The word qepHom (/tlh/, Klingon for small gathering) is generally used for any kind of gathering where people may talk about or in Klingon, a fictional language created for Star Trek. In Germany, the word has become commonly used for a specific annual meeting in Saarbrücken, because it is the largest meeting of its kind.

== Background ==
The annual world conference of the Klingon Language Institute is called qepʼaʼ, the Klingon word for "major meeting" (using qep "meeting" plus the augmentative suffix -ʼaʼ). The opposite of that word is qepHom, literally "minor meeting". This was intended as an informal gathering for two or three people who might meet frequently to talk about Klingon. Since the number of Klingon speakers in Europe is too small for such a frequent meeting, the Klingon expert Lieven Litaer set up an all-weekend language camp, which is therefore called qepHom.

== qepHom Saarbrücken ==

=== Participants ===
The Klingon meeting in Germany usually has about 20 to 25 Klingonists, mostly from Europe although there have also been visitors from Canada and the United States. European members come from countries like Sweden, Romania and Poland. As most of the Klingonists are from Germany, the main teaching language is German.
A major part of the participants are Star Trek fans, but there are also many students who focus only on the language.

=== Schedule ===
The meeting starts on Thursday and ends on Sunday. Because of the different arrival times of the participants, there is no official schedule on the first day, but Klingonists use that spare time to talk about Klingon.
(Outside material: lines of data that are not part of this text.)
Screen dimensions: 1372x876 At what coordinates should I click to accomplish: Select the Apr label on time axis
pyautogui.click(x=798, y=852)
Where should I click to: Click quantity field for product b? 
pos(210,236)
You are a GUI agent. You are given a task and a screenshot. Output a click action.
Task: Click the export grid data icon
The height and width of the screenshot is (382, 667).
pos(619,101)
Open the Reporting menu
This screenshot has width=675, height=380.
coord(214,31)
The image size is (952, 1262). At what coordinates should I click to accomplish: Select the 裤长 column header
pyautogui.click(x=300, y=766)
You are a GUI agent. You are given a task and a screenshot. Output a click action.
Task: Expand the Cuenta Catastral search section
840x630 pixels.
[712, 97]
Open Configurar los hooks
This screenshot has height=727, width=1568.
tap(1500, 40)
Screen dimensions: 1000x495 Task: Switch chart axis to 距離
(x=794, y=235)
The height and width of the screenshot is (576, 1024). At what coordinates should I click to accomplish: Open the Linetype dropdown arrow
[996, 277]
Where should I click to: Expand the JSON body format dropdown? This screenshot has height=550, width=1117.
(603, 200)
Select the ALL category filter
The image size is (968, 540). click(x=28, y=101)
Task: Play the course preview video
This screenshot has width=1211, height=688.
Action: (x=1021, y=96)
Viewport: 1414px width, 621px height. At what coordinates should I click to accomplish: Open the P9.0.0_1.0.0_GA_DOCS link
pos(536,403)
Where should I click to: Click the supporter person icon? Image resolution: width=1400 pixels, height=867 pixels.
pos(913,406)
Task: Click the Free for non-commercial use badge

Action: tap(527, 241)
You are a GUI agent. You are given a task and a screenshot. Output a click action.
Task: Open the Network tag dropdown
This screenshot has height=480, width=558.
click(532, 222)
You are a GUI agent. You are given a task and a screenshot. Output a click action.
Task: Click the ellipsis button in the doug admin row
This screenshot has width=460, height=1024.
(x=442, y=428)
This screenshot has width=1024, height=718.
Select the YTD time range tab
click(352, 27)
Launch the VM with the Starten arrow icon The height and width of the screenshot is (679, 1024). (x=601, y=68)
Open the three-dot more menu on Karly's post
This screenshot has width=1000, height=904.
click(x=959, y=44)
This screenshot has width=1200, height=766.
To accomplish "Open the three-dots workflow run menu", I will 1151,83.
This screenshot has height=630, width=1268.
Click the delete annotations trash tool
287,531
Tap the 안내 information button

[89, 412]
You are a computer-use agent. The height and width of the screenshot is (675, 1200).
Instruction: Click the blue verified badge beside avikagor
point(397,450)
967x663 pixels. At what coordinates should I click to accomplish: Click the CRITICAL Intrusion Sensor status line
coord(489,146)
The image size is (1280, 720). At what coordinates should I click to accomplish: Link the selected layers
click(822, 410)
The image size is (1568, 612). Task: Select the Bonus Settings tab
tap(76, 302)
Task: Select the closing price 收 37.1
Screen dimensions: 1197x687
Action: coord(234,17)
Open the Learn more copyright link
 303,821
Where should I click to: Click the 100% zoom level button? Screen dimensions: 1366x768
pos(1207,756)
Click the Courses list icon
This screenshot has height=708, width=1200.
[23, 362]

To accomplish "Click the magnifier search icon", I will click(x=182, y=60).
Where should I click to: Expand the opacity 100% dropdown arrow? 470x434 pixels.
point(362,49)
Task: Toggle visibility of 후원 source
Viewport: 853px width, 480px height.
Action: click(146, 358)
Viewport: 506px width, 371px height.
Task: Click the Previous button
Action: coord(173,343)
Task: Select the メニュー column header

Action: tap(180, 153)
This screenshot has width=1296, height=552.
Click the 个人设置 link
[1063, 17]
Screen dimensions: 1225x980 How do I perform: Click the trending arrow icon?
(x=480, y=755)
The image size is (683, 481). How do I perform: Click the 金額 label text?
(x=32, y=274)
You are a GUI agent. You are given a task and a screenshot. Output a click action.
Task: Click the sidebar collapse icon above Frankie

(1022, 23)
During the meeting there are several lectures and games to learn Klingon for the beginners while the advanced speakers chat in Klingon by themselves in separate groups.

At the last evening, there is a traditional party where some of the participants enjoy dressing up as Klingons.

=== History ===

| No. | Date | motto | special |
|---|---|---|---|
| 1. | 29.11-01.12.2002 | - | - |
| 2. | 05.-07.12.2003 | - | - |
| 3. | 26.-28.11.2004 | Do is immer ebbes los | TV-documentary about the meeting by a local TV-station |
| 4. | 25.-27.11.2005 | - | - |
| 5. | 17.-19.11.2006 | Nummer 5 lebt! | - |
| 6. | 16.-18.11.2007 | Lernst du noch oder sprichst du schon? | - |
| 7. | 14.-16.11.2008 | - | - |
| 8. | 20.-22.11.2009 | qepHom 8 - Die Wörterschlacht | Guest lecture by Hubert Zitt |
| 9. | 19.-21.11.2010 | qepHom Hut | - |
| 10. | 10.-13.11.2011 | the anniversary | Participation of Klingon creator Marc Okrand, Release of the Klingon book paqʼbatlh |
| 11. | 15.-18.11.2012 | Alarm für qepHom 11 | Guest lecture by Hubert Zitt |
| 12 | 07.-10.11.2013 | qepHom wa'maH cha' dt.: qepHom 12 | Guest lecture by Markus Groß |
| 13 | 13.-16.11.2014 | - | Guest lecture by Hubert Zitt, additional talks by Ernst Buchberger and David Yonge-Mallo |
| 14 | 29.-31.10.2015 | - | - |
| 15 | 03.-06.11.2016 | - | - |
| 16 | 13.-16.11.2017 | - | - |
| 17 | 16.-18.11.2018 | - | - |
| 18 | 14.-17.11.2019 | - | - |
| (not counted) | 12.-15.11.2020 (planned) | qepHom NIX | did not actually take place, though course material was sent out to registered participants |
| 19 | 16.-18.11.2021 | - | online only |
| 20 | 15.-20.11.2022 | - | Longer event to celebrate the anniversary |
| 21 | 16.-19.11.2023 | - | - |

== Other locations ==
During the past years, there have been several other qepHommey in Germany that were literally "minor meetings". These were not regular and happened at different places.